Keine fünf Tage nach Veröffentlichung meines ersten Blogposts ist es nun so weit:
Ich kann aus aktuellem Anlass mich zu PHP auslassen; denn:

WordPress-Übernahme durch kritische Lücken in PHP Everywhere –
Angreifer hätten durch eine kritische Sicherheitslücke in PHP Everywhere beliebigen Code in WordPress-Instanzen ausführen können. Ein Update steht bereit.

https://www.heise.de/news/WordPress-Uebernahme-durch-kritische-Luecken-in-PHP-Everywhere-6369318.html

Wie heise berichtet wurde in einem verbeiteten WordPress Plugin eine Sicherheitslücke der Schwere 9,9/10 gefunden. Das ist nur minimal vom kürzlichen log4j Supergau entfernt.

Das Plugin erlaubt es an beliebigen Stellen innerhalb von WordPress (daher auch der Name) PHP-Code auszuführen. Ja, was soll schon schief gehen? Ganz einfach: Mehrere Klassen von Angriffen auf Software basiert genau darauf. SQL Injections und Remote Code Execution (RCE). Bei SQL Injections wird eine SQL Anfrage durch Eingaben des Angreifers so manipuliert, dass er weitere Befehle einschleusen und etwa alle in der Datenbank vorhandenen Daten löschen kann. RCE – wozu auch die log4j Sicherheitslücke gehört – bedeutet allgemein, dass fremder Code aus der Ferne ausgeführt wird.

Im konkreten Fall erlaubte das Plugin beliebigen Nutzern – in bestimmten Fällen einer Kombination mit anderen Plugins sogar nicht eingeloggten Angreifern – die Ausführung von beliebigem PHP Code.
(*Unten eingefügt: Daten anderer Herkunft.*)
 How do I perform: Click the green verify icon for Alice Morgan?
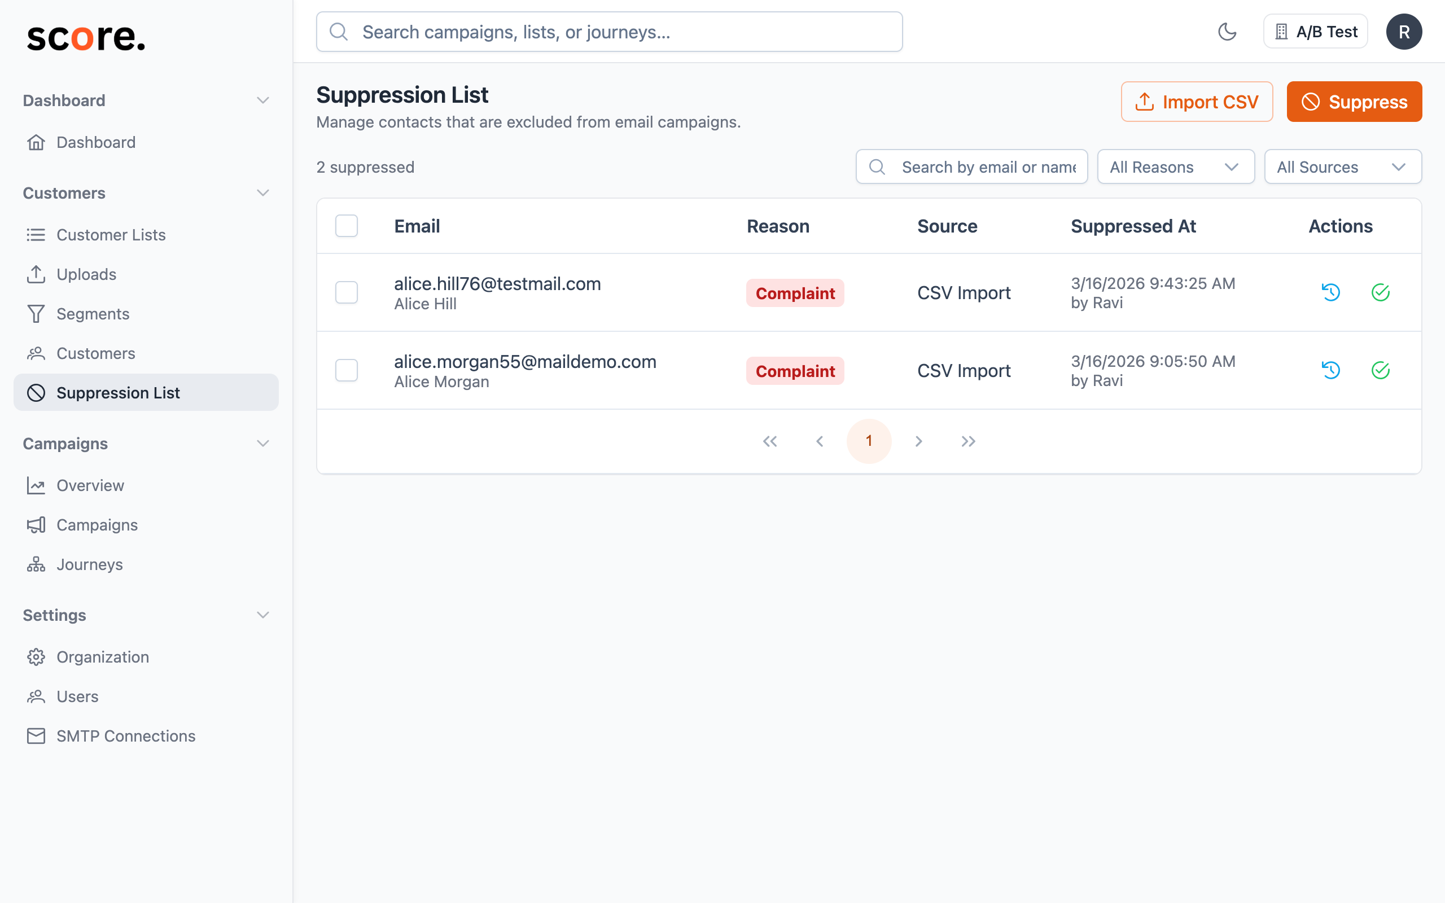pos(1381,370)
Mir ist noch nicht ganz klar wozu man das Plugin sinnvollerweise einsetzen würde. In jedem Fall: Man sollte es nicht tun. In meiner Lieblingsprogrammiersprache python gibt es mit eval eine ähnliche Funktion von deren Nutzung zurecht dringendst abgeraten wird.
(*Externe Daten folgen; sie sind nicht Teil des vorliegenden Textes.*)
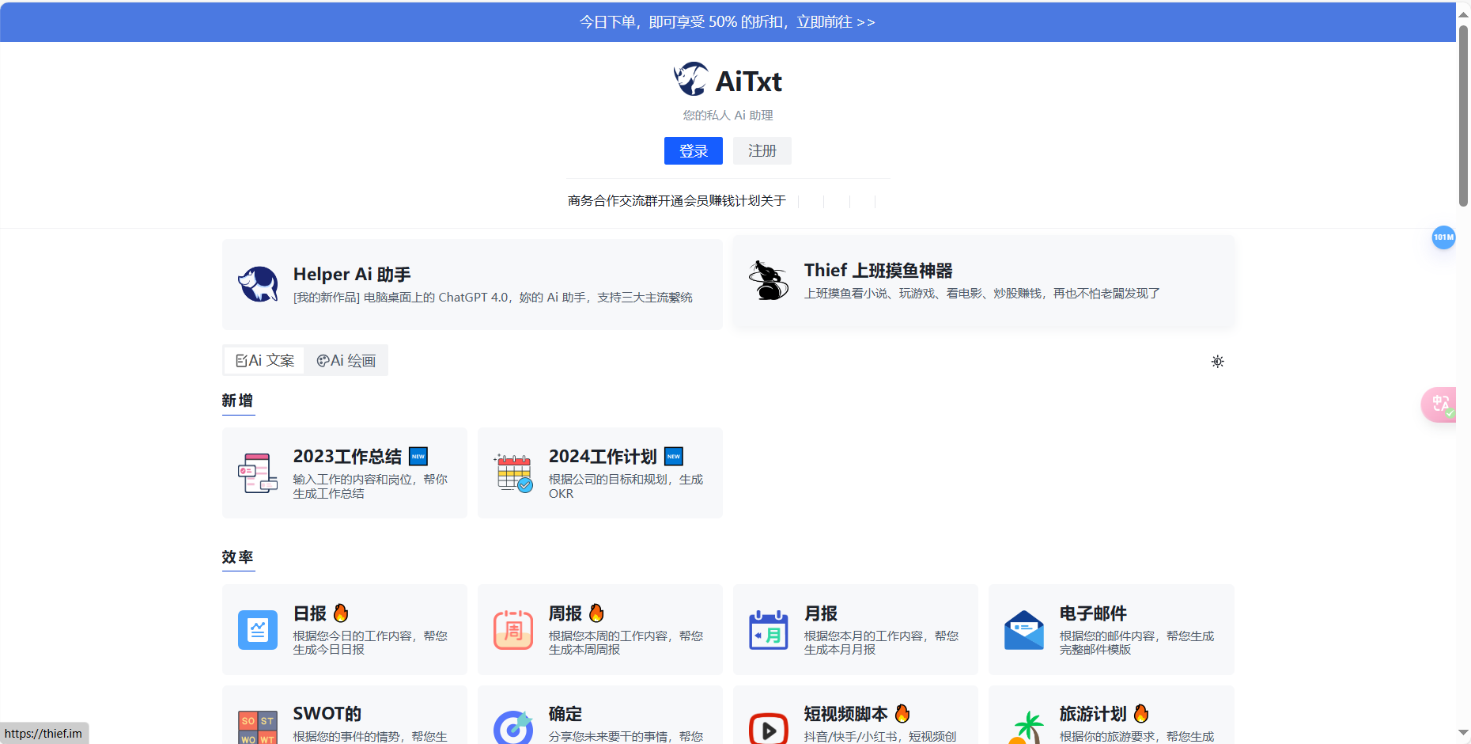The width and height of the screenshot is (1471, 744).
Task: Open the 2023工作总结 generator icon
Action: click(x=258, y=473)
Genauso wenig wie man mit unverschossener Haustür verreisen sollte, sollte man die Ausführung von beliebigem – im schlimmsten Fall von einem boshaften Angreifer – Code erlauben.

Update:
Heute meldet heise eine weitere kritische Sicherheitslücke in einem WordPress Plugin; WP Statistics ist ungepatcht von einer SQL Injection betroffen.